In spite, however, of the callousness which the monotony of crime induces, and which ranges, increasingly, down from those who read of it with indifference to those who commit with composure, it is sometimes brought so near to us in all its bleak reality of depravity and affliction, that we cannot well avoid communion with its voices. There are those who consider emotional culture a duty of self-education, and who would have us, upon systematic principle, subject ourselves to frequent contact with guilt and its results. This doctrine may be carried to excess; and yet but few can say that experience has not proved that the impressions of an occasional intimacy with life’s deep tragedies around us are salutary and instructive.

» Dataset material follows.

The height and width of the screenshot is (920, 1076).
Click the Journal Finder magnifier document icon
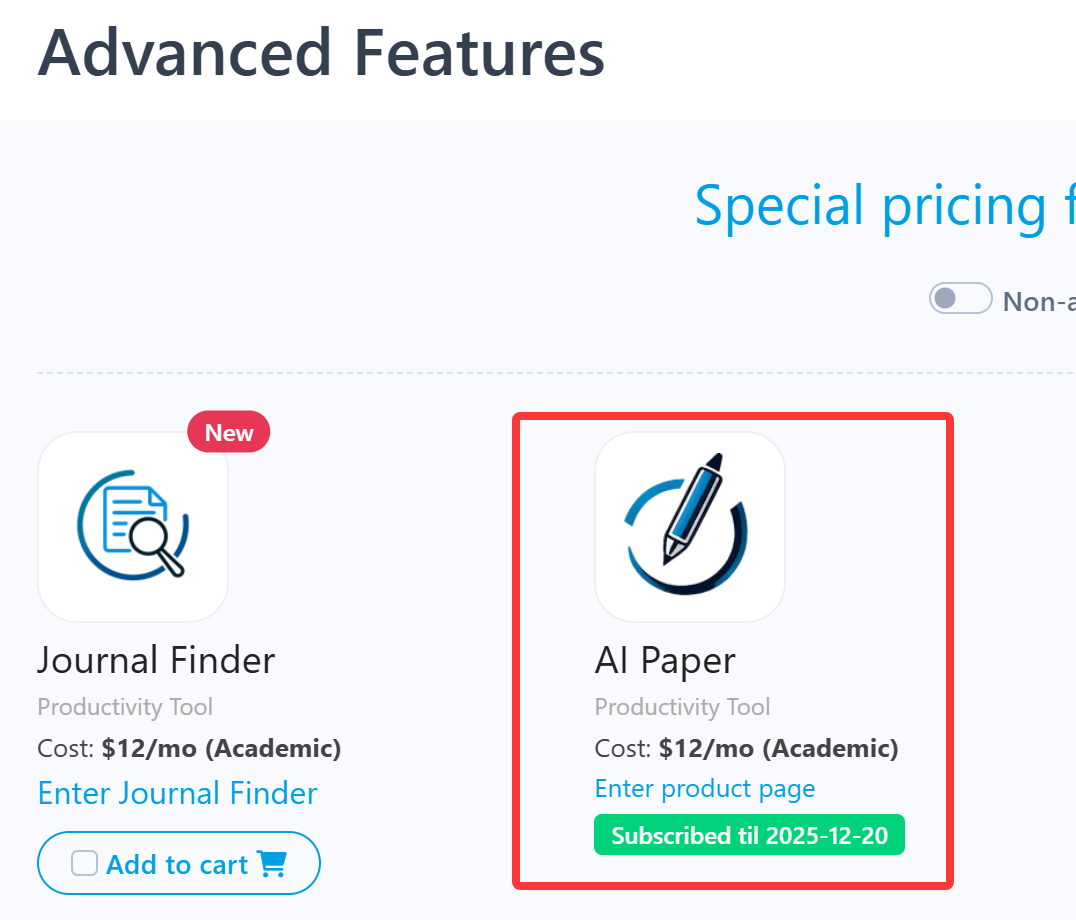[133, 526]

I had stopped for the night, on a journey westward, at the little town of ——. I was to leave it again in half an hour, and in this short interval that remained before the coach would arrive which was to carry me on my way, I was comfortably seated by a table in my own private apartment, alternately sipping from a cup of coffee and searching for some item of interest in the columns of a dull weekly, still damp from the village press. My eye passed hastily over the stereotype remarks of the country editor, the absurd extravagance of its political articles, and the unmeaning gossip of the neighborhood, and rested, at last, with somewhat more interest, upon a paragraph which, under conspicuous capitals and innumerable marks of exclamation, had been thrust into the paper at the last moment. It contained the announcement of a robbery of the United States mail, from the confusion and empty verbiage of which I extracted these brief facts. The mail had been attacked, just before dawn, by two ill-looking men, who deliberately dragged the driver from his seat, tied him to a tree, and then, without further violence to his person, proceeded to rifle the bags. This done, they had fled, leaving the open letters scattered in the road, and the driver still bound. There was nothing, to be sure, very extraordinary in all this, except that it had occurred but a few hours before, and within two or three miles of where I sat. But when, soon after, the servant came in, and, eager to convey such unusual news, informed me that the men had been hotly pursued and taken, and were then in close custody in one of the rooms of that very house, on their way to the county prison, my curiosity, I confess, was fairly roused.
Intensity of character is always interesting, whatever may be its tendency. Profound intellectuality and abandoned villainy are, perhaps, equally attractive, when viewed in the light of mere food for speculation. Our deepest feelings discover themselves in our intercourse with the eccentric traits of those of our own species. It is seldom the fear of the elements, or of wild beasts, with which we frighten children and distress ourselves. It is the terror of strong men, of mad men, or of dead men, that is, at all times, most natural and most urgent. There is subject for deep reason and earnest philosophy in these leadings of a wayward nature.